◆ EXERCISE ◆
In the data, from the line with "You are a GUI" to the line with "This screenshot has width=643, height=520.", switch "action" to "step" and give those lines again with everything else unchanged.

◆ SOURCE MATERIAL ◆
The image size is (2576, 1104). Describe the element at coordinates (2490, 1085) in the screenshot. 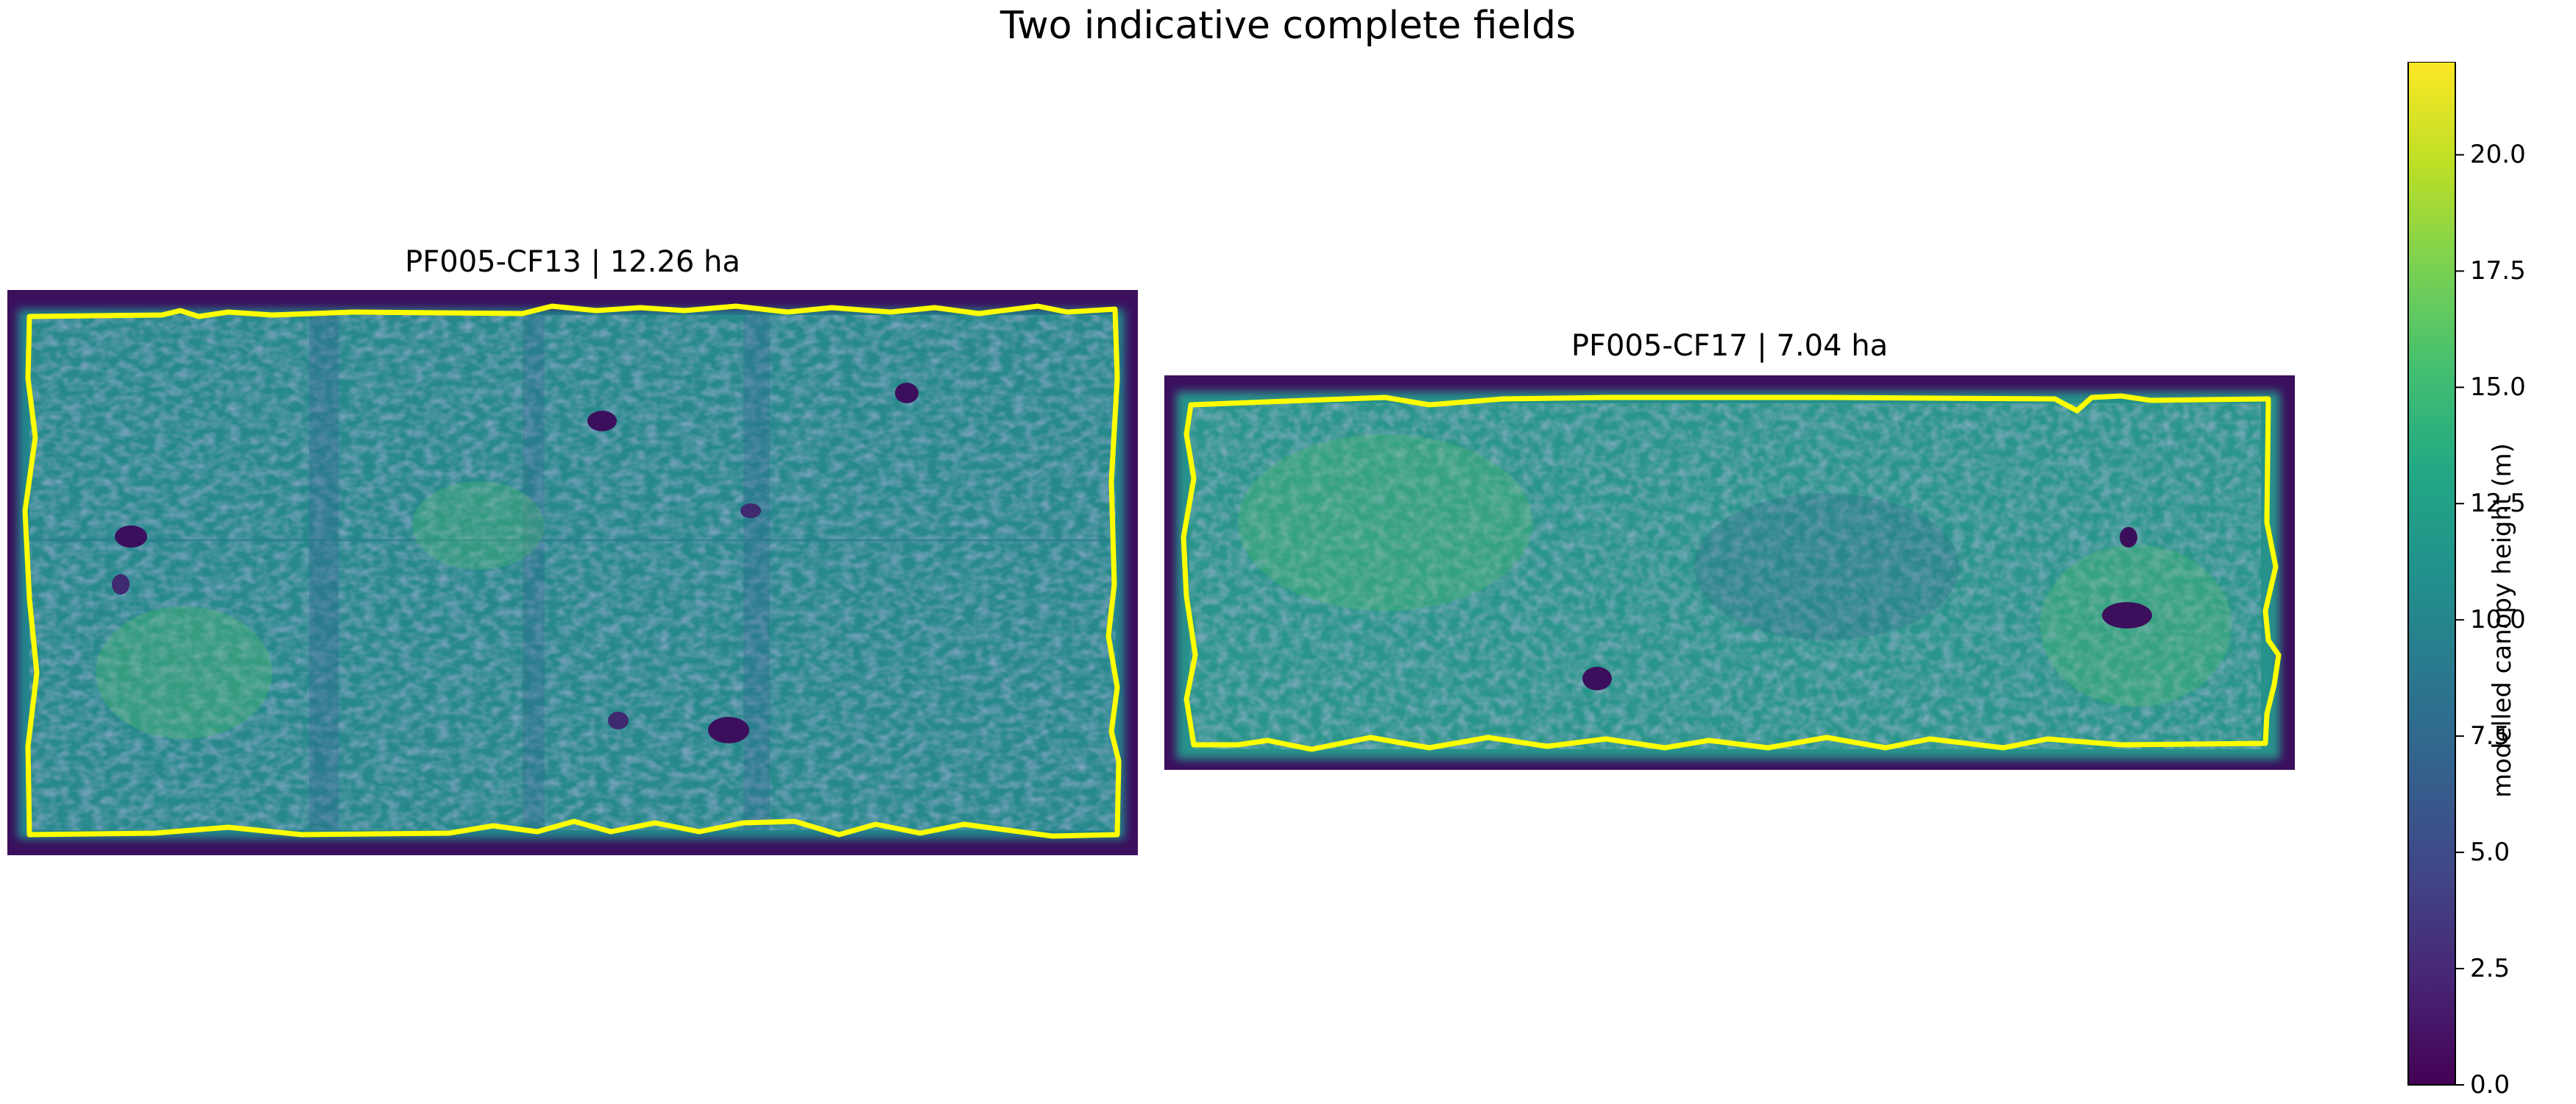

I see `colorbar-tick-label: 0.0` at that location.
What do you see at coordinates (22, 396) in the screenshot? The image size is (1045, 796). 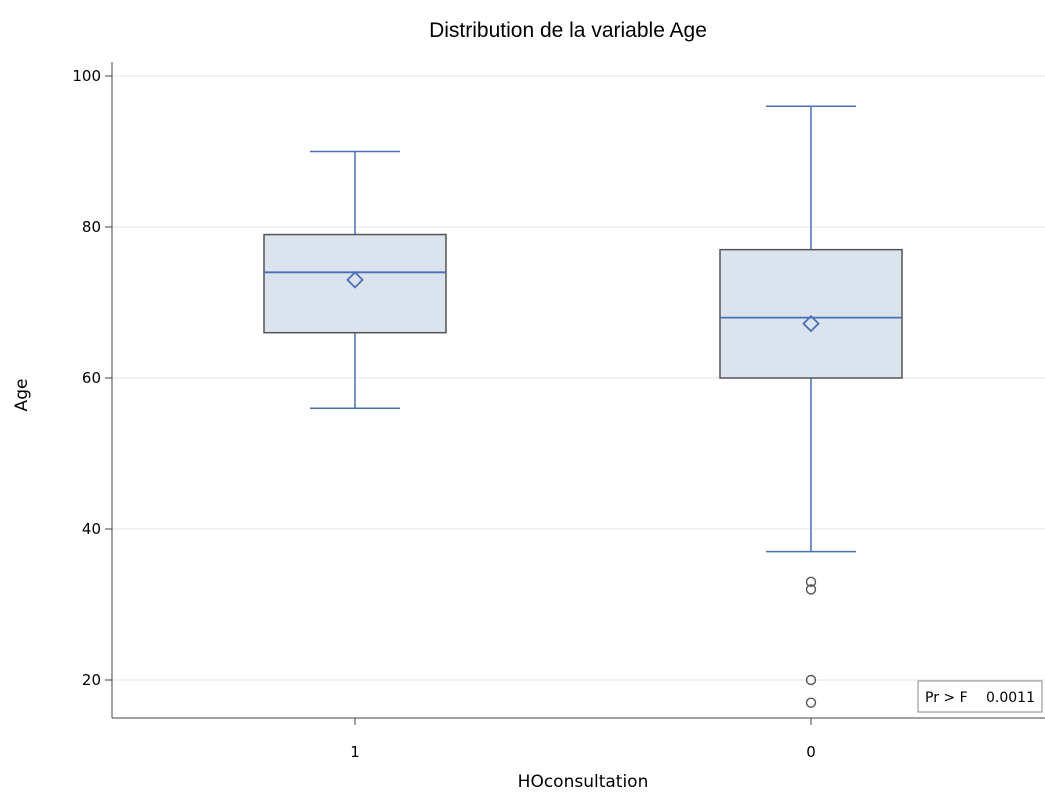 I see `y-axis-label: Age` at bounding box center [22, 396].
---
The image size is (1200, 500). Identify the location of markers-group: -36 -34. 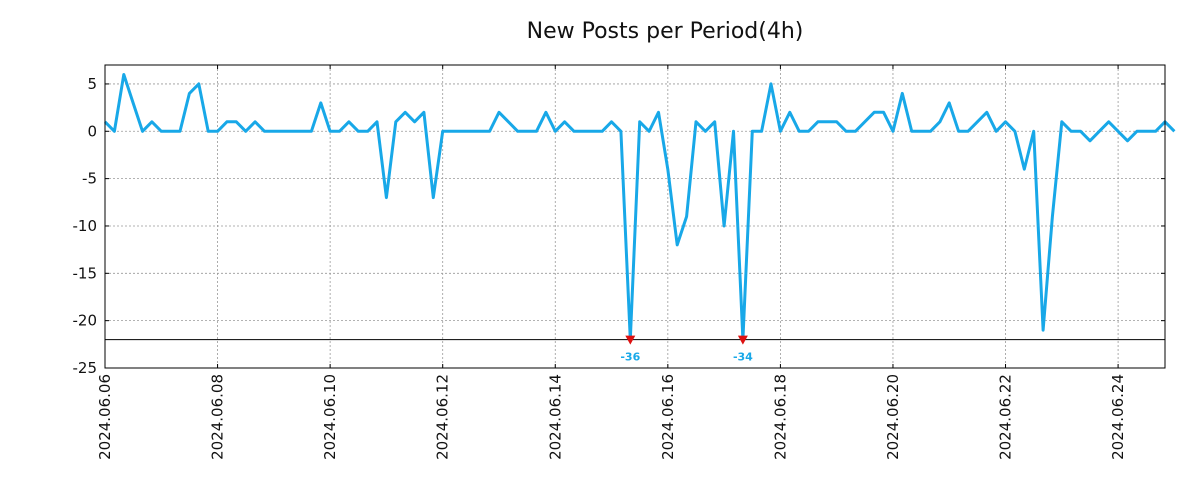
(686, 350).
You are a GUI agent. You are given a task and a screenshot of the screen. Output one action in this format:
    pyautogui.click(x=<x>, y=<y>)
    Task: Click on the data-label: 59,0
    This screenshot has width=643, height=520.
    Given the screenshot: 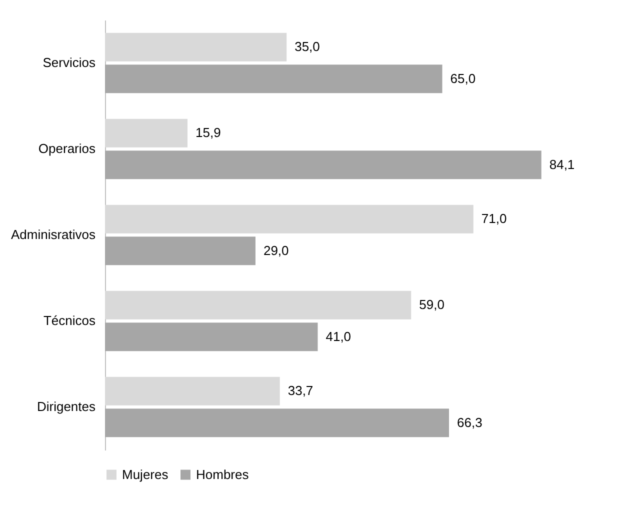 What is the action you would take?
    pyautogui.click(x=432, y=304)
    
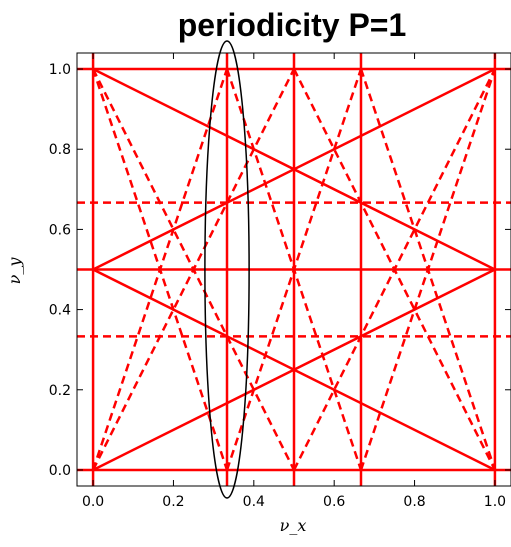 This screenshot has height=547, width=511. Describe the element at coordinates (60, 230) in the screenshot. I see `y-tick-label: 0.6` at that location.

◆ ANSWER FOR THIS EXERCISE ◆
You are a GUI agent. You are given a task and a screenshot of the screen. Output one step in this format:
    pyautogui.click(x=<x>, y=<y>)
    Task: Click on the data-label: 59,0
    This screenshot has width=643, height=520.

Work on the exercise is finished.